Gas Exchange: Properties of Gases and Alveolar Gas Composition (Nursing)

00:01 So now let's talk a little bit about the gas exchange that occurs between the lungs and the blood as well as gas exchange between the blood and the tissues.

00:12 There are two types of respiration.

00:14 We have external respiration, which is going to be the diffusion of gases between the blood and the lungs.

00:22 And then we have internal respiration, which is going to be the diffusion of gases between the blood and the body's tissues.

00:30 Both of these processes are subject to the basic properties of gases as well as the composition of the alveolar gas.

00:41 So to understand the properties of gases in the blood and the atmosphere we use Dalton's law of partial pressures.

00:50 In Dalton's law the total pressure exerted by a mixture of gases is equal to the sum of the pressures exerted by each gas.

01:01 The pressures of each gas are referred to as partial pressures and the partial pressure is going to be directly proportional to its percentage in a mixture.

01:15 So let's break this down with an actual example.

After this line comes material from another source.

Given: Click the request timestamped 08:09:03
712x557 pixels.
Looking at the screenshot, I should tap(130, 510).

01:18 So our total atmospheric pressure of the air that we breathe outside is 760 millimeters of mercury.

01:26 This actually is composed of 78.6% nitrogen.

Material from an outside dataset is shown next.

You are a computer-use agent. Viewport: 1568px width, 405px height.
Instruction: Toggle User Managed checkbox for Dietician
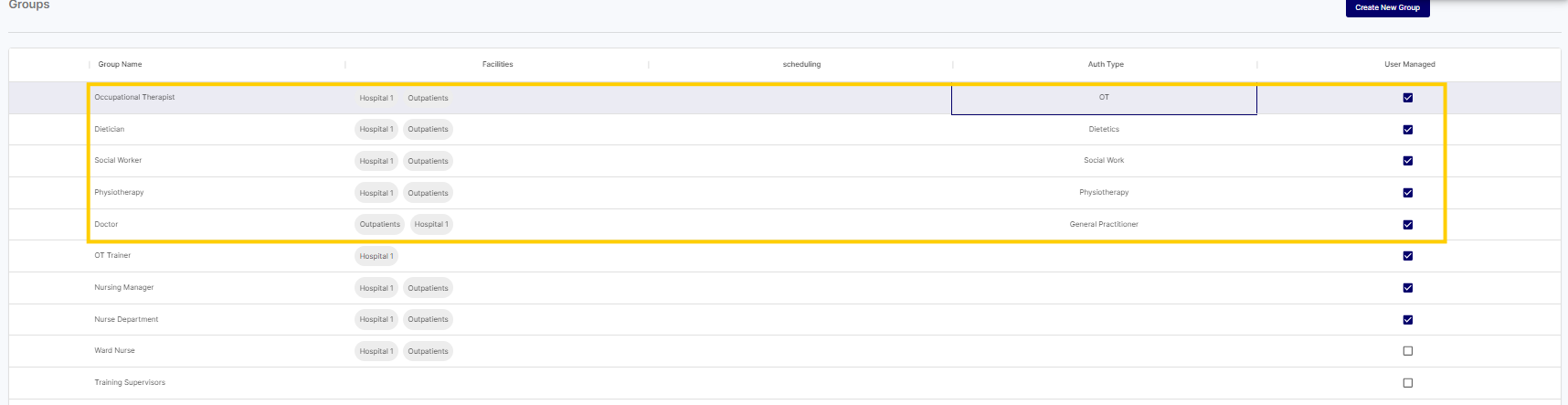point(1407,130)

01:32 Therefore there is actually 597 millimeters of mercury of nitrogen in our air that we breathe outside.

01:44 The other major component of the air we breathe is oxygen.

01:48 Oxygen makes up 20.9 percent of air.

01:52 So the partial pressure of oxygen in our air is a hundred and fifty nine millimeters of mercury.

02:00 Our air also contains some other gases including a little bit of carbon dioxide and a little bit of water vapor and a couple of other insignificant gases.

02:12 At high altitudes the partial pressures of these gases are actually going to decline a bit.

02:18 So when you go up in the mountains or for climbing Mount Everest, there's a lot less of these individual gases and that air compared to at sea level.

02:28 But when we go underwater the partial pressure is going to increase significantly of all of these gases.

02:37 So when we compare the gas partial pressures between the atmosphere and the alveoli we find that with nitrogen we have less in our alveoli then we do and our atmosphere.

02:51 The same can also be said for oxygen where there is less oxygen in the alveoli compared to the atmosphere.

03:00 This is a converse relationship when we get to carbon dioxide and water.

03:04 Where carbon dioxide is actually more prominent in the alveoli than in the atmosphere.

03:10 And as well water is more prominent in the alveoli than in the atmosphere and altogether these equal up to a hundred percent.

03:22 So to explain how these gases are taken up and release from liquids like the blood we use another law known as Henry's law.

03:31 And Henry's law for a gas mixture that is in contact with liquid each gas will dissolve in the liquid in proportion to its partial pressure.

03:44 So at equilibrium the partial pressures in the two phases will be equal to each other.

03:50 And the amount of each gas that will dissolve will depend on two factors the solubility in the blood where carbon dioxide is actually more soluble than oxygen and nitrogen actually does not really dissolve in our blood at all.

04:07 Although it can if you get enough pressure.

04:10 And also the temperature of the liquid so as the liquid temperature rises the solubility of these gases actually decreases, so think about it when you think of like the increase in the temperature of water causes the water molecules to evaporate.

04:29 A good example of Henry's law is hyperbaric chambers.

04:34 We use hyperbaric chambers in order to treat infections, and what we do is we place a person inside of a chamber that has a really high oxygen pressure.

04:45 So at because of this high oxygen pressure, it causes an increase in the uptake of oxygen into our body's tissues and that oxygen is used to fight certain bacteria, especially anaerobic bacteria.

05:02 So alveoli contain more carbon dioxide and water vapor than atmospheric air.

05:08 This is because gas exchanges in the lungs such as the oxygen that diffuses out of the lungs from the tissue and the carbon dioxide that diffuses into the lungs is going to cause a lot more carbon dioxide to be present inside of the alveoli.

05:26 Also, we have more water because of the humidification of air by are conducting passages.

05:34 Lastly, remember that we always have a little bit of air sitting in our alveoli.

05:40 So we're going to have a little bit more carbon dioxide there because we're going to have a mixing of the alveolar gas with each breath where we have some new inspired air mixed with the air that was already left between breaths.